问题
I have a dataset with 9558 rows from three different projects. I want to randomly split this dataset in three equal groups and assign a unique ID for each group, so that Project1_Project_2_Project3
becomes Project1
, Project2
and Project3
.
I have tried many things, and googled codes from people with similar problem as I have. I have used sample_n()
and sample_frac()
, but unfortunately I can't solve this issue myself :/
I have made an example of my dataset looking like this:
ProjectName <- c("Project1_Project2_Project3")
data <- data.frame(replicate(10,sample(0:1,9558,rep=TRUE)))
data <- data.frame(ProjectName, data)
And the output should be randomly split in three equal group of nrow=3186
and then assigned to the values
ProjectName Count of rows
Project1 3186
Project2 3186
Project3 3186
回答1:
IMO it should be sufficient to assign just random project names.

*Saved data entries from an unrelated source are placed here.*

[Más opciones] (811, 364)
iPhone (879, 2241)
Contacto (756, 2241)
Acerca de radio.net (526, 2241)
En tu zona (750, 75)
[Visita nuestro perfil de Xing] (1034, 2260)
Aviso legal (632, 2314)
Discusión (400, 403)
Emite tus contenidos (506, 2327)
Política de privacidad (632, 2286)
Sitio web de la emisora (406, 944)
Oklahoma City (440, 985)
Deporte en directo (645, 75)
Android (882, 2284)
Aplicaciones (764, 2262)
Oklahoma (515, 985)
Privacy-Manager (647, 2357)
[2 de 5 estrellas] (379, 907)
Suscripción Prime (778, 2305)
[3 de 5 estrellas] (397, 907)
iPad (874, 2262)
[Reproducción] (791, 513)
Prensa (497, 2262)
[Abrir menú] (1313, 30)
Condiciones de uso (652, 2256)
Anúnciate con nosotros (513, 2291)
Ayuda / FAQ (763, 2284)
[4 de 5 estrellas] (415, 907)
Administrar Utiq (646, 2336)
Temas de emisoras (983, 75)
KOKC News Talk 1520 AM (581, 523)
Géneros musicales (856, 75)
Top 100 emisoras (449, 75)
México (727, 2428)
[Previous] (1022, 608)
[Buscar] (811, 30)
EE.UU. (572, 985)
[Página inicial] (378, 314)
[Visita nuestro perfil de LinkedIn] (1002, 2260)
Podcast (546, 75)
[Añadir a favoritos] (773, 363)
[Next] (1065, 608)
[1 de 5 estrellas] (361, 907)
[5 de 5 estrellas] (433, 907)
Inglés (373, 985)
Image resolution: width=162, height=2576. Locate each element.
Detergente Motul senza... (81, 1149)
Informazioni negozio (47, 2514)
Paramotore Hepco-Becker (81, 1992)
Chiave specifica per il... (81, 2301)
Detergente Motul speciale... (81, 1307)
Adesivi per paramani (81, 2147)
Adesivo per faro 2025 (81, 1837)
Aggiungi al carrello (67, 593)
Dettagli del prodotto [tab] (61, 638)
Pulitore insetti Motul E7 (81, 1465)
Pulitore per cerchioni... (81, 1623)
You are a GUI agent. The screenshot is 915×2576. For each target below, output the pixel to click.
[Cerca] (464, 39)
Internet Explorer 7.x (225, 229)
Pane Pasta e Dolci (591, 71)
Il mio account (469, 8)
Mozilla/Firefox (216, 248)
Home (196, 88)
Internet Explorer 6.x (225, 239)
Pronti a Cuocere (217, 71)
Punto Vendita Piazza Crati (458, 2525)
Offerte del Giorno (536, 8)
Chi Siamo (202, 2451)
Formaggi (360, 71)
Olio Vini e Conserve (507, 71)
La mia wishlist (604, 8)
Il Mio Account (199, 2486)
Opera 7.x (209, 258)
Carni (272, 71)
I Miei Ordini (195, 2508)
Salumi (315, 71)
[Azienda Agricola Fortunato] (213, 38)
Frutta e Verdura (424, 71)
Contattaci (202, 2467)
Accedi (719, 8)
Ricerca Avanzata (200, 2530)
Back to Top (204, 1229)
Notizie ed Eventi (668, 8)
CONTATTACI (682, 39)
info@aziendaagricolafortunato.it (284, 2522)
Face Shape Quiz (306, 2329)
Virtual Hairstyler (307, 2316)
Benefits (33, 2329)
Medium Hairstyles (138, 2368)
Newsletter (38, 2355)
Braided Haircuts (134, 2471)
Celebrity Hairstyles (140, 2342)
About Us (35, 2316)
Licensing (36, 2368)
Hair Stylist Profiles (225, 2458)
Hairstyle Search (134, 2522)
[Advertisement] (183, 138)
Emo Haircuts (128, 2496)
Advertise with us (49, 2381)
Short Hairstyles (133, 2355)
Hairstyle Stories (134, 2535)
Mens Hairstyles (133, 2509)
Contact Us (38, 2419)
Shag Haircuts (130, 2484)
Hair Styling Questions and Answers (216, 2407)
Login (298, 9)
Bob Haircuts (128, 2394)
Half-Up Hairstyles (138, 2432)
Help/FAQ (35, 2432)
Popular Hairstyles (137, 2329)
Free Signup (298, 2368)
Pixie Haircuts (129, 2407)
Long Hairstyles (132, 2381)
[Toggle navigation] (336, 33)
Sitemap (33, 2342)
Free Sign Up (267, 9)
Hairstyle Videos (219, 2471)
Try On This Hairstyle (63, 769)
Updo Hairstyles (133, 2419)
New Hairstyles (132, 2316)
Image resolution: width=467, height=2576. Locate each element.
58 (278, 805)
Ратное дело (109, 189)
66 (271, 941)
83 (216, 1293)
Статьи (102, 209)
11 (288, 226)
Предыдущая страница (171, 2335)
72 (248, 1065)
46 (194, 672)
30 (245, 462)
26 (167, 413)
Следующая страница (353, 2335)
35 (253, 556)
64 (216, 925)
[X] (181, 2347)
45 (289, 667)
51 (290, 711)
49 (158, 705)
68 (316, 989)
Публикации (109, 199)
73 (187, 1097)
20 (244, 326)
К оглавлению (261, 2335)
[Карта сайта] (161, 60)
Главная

dat$ProjectName <- sample(factor(rep(1:3, length.out=nrow(dat)),
labels=paste0("Project", 1:3)))
Result
head(dat)
# X1 X2 X3 X4 X5 X6 X7 X8 X9 X10 ProjectName
# 1 1 1 0 1 1 1 1 0 1 0 Project1
# 2 1 1 1 1 1 1 0 0 1 0 Project1
# 3 0 0 1 1 0 0 0 1 1 1 Project1
# 4 1 1 1 0 1 0 1 1 0 1 Project3
# 5 1 0 0 1 1 1 1 0 0 1 Project1
# 6 1 0 0 0 0 1 0 1 1 1 Project3
table(dat$ProjectName)
# Project1 Project2 Project3
# 3186 3186 3186
Data
set.seed(42)
dat <- data.frame(replicate(10, sample(0:1, 9558, rep=TRUE)))
回答2:
Add an id
to data
:
data$id <- 1:nrow(data)
Take the first sample:
project1 <- dplyr::sample_frac(data, 0.33333)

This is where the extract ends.